Das Programm als Release übersetzten, sollte dem ganzen Problem ein Ende bereiten, denn auf 99,9% aller Windows Rechner sind die MFC-DLL's vorhanden aber hald nicht als Debug-Version.

Beispiel:
Bei einem "frisch" installierten Windows 2000 (ohne jegliche Programme) sind die beiden DLL's bereits vorhanden:
MFC42.dll und
MSVCRT.dll
!!!! aber hald ohne das "D", denn das sind die Debug-Versionen die Visual Studio mitbringt, die bitte nicht ausliefern !!!

Gruss Homer


----------



## Tobias K. (23. Juni 2003)

moin


@Lirion
da bin ich ganz deiner meinung!


mfg
umbrasaxum


----------



## Gauloi (24. Juni 2003)

@lirion: es bleibt doch trotzdem albern, für'n programm, welches die größe von 2 MB und eine zielgruppe eines freundeskreises, unbedingt ein installationsmenü zu machen. zumal das 
1. überhaupt nicht die gestellte frage war....die blieb eigentlich völlig unbeachtet
2. du anscheinend selber gar nicht weisst, wie und womit man ein setup erstellt, und folge dem auch nicht ob der aufwand gerechtfertigt wäre.
______________________________
_AUFGABENSTELLUNG_:
1 > Beantworte anhand des Textabschnitts kurz:
(a) Welche beiden DLLs sind auf einem frisch installierten Windows 2000 schon vorhanden?
(b) An welchem Datum schreibt Gauloi seinen Beitrag?
(c) Wie groß ist das Programm laut Gauloi?
2 > Erkläre in ein bis drei Sätzen, weshalb das Übersetzen als Release laut Textabschnitt das Problem lösen soll.
3 > Bitte gib den Textabschnitt zwischen "Das Programm als" und "nicht ausliefern !!!" einschließlich wieder und ersetze dabei "Visual Studio" durch "Visual C++".

_DATENSATZAUSZUG_:
______________________________
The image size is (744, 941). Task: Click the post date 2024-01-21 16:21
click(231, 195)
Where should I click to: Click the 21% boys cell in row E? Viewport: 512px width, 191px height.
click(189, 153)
______________________________
_ANTWORTEN JE AUFGABE_:
1 >
(a) MFC42.dll und MSVCRT.dll
(b) Am 24. Juni 2003
(c) 2 MB

2 > Auf 99,9 % aller Windows-Rechner sind die MFC-DLLs bereits vorhanden, allerdings nicht als Debug-Version. Ein als Release übersetztes Programm braucht nur diese vorhandenen DLLs und nicht die Debug-Versionen mit dem „D“.

3 >
Das Programm als Release übersetzten, sollte dem ganzen Problem ein Ende bereiten, denn auf 99,9% aller Windows Rechner sind die MFC-DLL's vorhanden aber hald nicht als Debug-Version.

Beispiel:
Bei einem "frisch" installierten Windows 2000 (ohne jegliche Programme) sind die beiden DLL's bereits vorhanden:
MFC42.dll und
MSVCRT.dll
!!!! aber hald ohne das "D", denn das sind die Debug-Versionen die Visual C++ mitbringt, die bitte nicht ausliefern !!!